SHORT TASK:
Copy all of the data below verbatim, keeping every line unchanged.

--- DATA PROVIDED ---

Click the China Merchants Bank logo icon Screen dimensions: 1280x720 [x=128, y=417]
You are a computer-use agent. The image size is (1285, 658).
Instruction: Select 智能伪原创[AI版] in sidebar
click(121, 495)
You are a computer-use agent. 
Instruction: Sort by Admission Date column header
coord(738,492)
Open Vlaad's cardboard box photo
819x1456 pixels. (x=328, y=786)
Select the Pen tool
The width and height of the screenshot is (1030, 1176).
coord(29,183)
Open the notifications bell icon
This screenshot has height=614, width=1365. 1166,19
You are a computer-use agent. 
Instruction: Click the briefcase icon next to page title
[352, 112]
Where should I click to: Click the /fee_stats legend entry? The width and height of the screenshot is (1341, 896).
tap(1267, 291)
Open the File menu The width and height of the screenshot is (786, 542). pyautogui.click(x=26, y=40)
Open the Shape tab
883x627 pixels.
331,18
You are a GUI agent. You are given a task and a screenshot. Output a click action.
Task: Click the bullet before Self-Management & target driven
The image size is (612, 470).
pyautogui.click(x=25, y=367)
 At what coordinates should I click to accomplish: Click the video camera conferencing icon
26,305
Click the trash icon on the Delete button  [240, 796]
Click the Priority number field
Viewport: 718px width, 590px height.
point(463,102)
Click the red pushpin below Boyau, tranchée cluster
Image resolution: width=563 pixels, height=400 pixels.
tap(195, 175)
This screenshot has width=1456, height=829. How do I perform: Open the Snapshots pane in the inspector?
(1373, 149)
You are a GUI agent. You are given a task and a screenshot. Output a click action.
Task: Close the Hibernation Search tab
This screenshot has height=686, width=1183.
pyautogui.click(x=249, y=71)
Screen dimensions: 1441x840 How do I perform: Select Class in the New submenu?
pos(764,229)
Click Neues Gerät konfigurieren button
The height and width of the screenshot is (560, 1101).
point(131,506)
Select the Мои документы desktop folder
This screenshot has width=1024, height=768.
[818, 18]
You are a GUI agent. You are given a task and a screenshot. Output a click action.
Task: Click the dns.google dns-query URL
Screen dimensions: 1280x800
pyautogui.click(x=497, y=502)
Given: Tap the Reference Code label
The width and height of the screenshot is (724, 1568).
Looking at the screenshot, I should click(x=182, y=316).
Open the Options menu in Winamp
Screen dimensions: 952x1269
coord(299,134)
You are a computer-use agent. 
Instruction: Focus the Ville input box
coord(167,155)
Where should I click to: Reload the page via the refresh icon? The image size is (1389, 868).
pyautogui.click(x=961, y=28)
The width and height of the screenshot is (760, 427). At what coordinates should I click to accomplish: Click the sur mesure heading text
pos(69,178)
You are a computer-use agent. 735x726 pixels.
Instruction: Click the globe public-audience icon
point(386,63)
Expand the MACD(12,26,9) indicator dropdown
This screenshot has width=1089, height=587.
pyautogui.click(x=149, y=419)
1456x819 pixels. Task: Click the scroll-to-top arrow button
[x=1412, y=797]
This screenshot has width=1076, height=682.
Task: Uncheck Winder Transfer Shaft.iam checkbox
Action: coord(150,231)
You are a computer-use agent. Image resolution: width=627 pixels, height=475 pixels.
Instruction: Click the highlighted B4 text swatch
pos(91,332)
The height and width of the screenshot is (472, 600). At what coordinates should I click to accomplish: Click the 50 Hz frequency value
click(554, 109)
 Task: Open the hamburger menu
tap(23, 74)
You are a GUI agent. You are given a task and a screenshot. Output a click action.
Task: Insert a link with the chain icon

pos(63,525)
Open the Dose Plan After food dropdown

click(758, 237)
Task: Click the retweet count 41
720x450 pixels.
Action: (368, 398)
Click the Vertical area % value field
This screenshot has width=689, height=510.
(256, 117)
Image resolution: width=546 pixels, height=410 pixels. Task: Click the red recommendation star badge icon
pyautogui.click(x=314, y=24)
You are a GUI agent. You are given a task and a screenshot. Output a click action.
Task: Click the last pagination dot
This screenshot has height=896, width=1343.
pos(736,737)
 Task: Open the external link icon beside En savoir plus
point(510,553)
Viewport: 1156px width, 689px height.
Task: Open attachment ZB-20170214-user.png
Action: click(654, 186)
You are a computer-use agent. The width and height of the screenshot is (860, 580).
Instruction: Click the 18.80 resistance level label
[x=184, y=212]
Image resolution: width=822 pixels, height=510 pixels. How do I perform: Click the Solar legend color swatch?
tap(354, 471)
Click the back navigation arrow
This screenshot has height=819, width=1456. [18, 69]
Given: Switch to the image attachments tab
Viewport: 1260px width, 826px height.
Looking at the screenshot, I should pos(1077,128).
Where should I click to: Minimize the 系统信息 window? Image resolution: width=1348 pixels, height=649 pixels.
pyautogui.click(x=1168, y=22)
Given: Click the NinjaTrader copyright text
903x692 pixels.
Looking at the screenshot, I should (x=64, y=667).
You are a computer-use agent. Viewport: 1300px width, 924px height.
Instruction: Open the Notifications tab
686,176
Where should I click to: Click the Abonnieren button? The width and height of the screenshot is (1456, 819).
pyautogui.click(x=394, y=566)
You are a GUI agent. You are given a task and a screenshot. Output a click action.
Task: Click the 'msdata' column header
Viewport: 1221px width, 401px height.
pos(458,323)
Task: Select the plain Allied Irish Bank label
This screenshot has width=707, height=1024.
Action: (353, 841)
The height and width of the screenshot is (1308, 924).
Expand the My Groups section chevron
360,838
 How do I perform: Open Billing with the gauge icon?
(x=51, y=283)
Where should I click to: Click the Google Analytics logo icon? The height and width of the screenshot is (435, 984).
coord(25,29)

---

WRITTEN ANSWER:
Click the China Merchants Bank logo icon Screen dimensions: 1280x720 [x=128, y=417]
You are a computer-use agent. The image size is (1285, 658).
Instruction: Select 智能伪原创[AI版] in sidebar
click(121, 495)
You are a computer-use agent. 
Instruction: Sort by Admission Date column header
coord(738,492)
Open Vlaad's cardboard box photo
819x1456 pixels. (x=328, y=786)
Select the Pen tool
The width and height of the screenshot is (1030, 1176).
coord(29,183)
Open the notifications bell icon
This screenshot has height=614, width=1365. 1166,19
You are a computer-use agent. 
Instruction: Click the briefcase icon next to page title
[352, 112]
Where should I click to: Click the /fee_stats legend entry? The width and height of the screenshot is (1341, 896).
tap(1267, 291)
Open the File menu The width and height of the screenshot is (786, 542). pyautogui.click(x=26, y=40)
Open the Shape tab
883x627 pixels.
331,18
You are a GUI agent. You are given a task and a screenshot. Output a click action.
Task: Click the bullet before Self-Management & target driven
The image size is (612, 470).
pyautogui.click(x=25, y=367)
 At what coordinates should I click to accomplish: Click the video camera conferencing icon
26,305
Click the trash icon on the Delete button  [240, 796]
Click the Priority number field
Viewport: 718px width, 590px height.
point(463,102)
Click the red pushpin below Boyau, tranchée cluster
Image resolution: width=563 pixels, height=400 pixels.
tap(195, 175)
This screenshot has width=1456, height=829. How do I perform: Open the Snapshots pane in the inspector?
(1373, 149)
You are a GUI agent. You are given a task and a screenshot. Output a click action.
Task: Close the Hibernation Search tab
This screenshot has height=686, width=1183.
pyautogui.click(x=249, y=71)
Screen dimensions: 1441x840 How do I perform: Select Class in the New submenu?
pos(764,229)
Click Neues Gerät konfigurieren button
The height and width of the screenshot is (560, 1101).
point(131,506)
Select the Мои документы desktop folder
This screenshot has width=1024, height=768.
[818, 18]
You are a GUI agent. You are given a task and a screenshot. Output a click action.
Task: Click the dns.google dns-query URL
Screen dimensions: 1280x800
pyautogui.click(x=497, y=502)
Given: Tap the Reference Code label
The width and height of the screenshot is (724, 1568).
Looking at the screenshot, I should click(x=182, y=316).
Open the Options menu in Winamp
Screen dimensions: 952x1269
coord(299,134)
You are a computer-use agent. 
Instruction: Focus the Ville input box
coord(167,155)
Where should I click to: Reload the page via the refresh icon? The image size is (1389, 868).
pyautogui.click(x=961, y=28)
The width and height of the screenshot is (760, 427). At what coordinates should I click to accomplish: Click the sur mesure heading text
pos(69,178)
You are a computer-use agent. 735x726 pixels.
Instruction: Click the globe public-audience icon
point(386,63)
Expand the MACD(12,26,9) indicator dropdown
This screenshot has width=1089, height=587.
pyautogui.click(x=149, y=419)
1456x819 pixels. Task: Click the scroll-to-top arrow button
[x=1412, y=797]
This screenshot has width=1076, height=682.
Task: Uncheck Winder Transfer Shaft.iam checkbox
Action: coord(150,231)
You are a computer-use agent. Image resolution: width=627 pixels, height=475 pixels.
Instruction: Click the highlighted B4 text swatch
pos(91,332)
The height and width of the screenshot is (472, 600). At what coordinates should I click to accomplish: Click the 50 Hz frequency value
click(554, 109)
 Task: Open the hamburger menu
tap(23, 74)
You are a GUI agent. You are given a task and a screenshot. Output a click action.
Task: Insert a link with the chain icon

pos(63,525)
Open the Dose Plan After food dropdown

click(758, 237)
Task: Click the retweet count 41
720x450 pixels.
Action: (368, 398)
Click the Vertical area % value field
This screenshot has width=689, height=510.
(256, 117)
Image resolution: width=546 pixels, height=410 pixels. Task: Click the red recommendation star badge icon
pyautogui.click(x=314, y=24)
You are a GUI agent. You are given a task and a screenshot. Output a click action.
Task: Click the last pagination dot
This screenshot has height=896, width=1343.
pos(736,737)
 Task: Open the external link icon beside En savoir plus
point(510,553)
Viewport: 1156px width, 689px height.
Task: Open attachment ZB-20170214-user.png
Action: click(654, 186)
You are a computer-use agent. The width and height of the screenshot is (860, 580).
Instruction: Click the 18.80 resistance level label
[x=184, y=212]
Image resolution: width=822 pixels, height=510 pixels. How do I perform: Click the Solar legend color swatch?
tap(354, 471)
Click the back navigation arrow
This screenshot has height=819, width=1456. [18, 69]
Given: Switch to the image attachments tab
Viewport: 1260px width, 826px height.
Looking at the screenshot, I should pos(1077,128).
Where should I click to: Minimize the 系统信息 window? Image resolution: width=1348 pixels, height=649 pixels.
pyautogui.click(x=1168, y=22)
Given: Click the NinjaTrader copyright text
903x692 pixels.
Looking at the screenshot, I should (x=64, y=667).
You are a computer-use agent. Viewport: 1300px width, 924px height.
Instruction: Open the Notifications tab
686,176
Where should I click to: Click the Abonnieren button? The width and height of the screenshot is (1456, 819).
pyautogui.click(x=394, y=566)
You are a GUI agent. You are given a task and a screenshot. Output a click action.
Task: Click the 'msdata' column header
Viewport: 1221px width, 401px height.
pos(458,323)
Task: Select the plain Allied Irish Bank label
This screenshot has width=707, height=1024.
Action: (353, 841)
The height and width of the screenshot is (1308, 924).
Expand the My Groups section chevron
360,838
 How do I perform: Open Billing with the gauge icon?
(x=51, y=283)
Where should I click to: Click the Google Analytics logo icon? The height and width of the screenshot is (435, 984).
coord(25,29)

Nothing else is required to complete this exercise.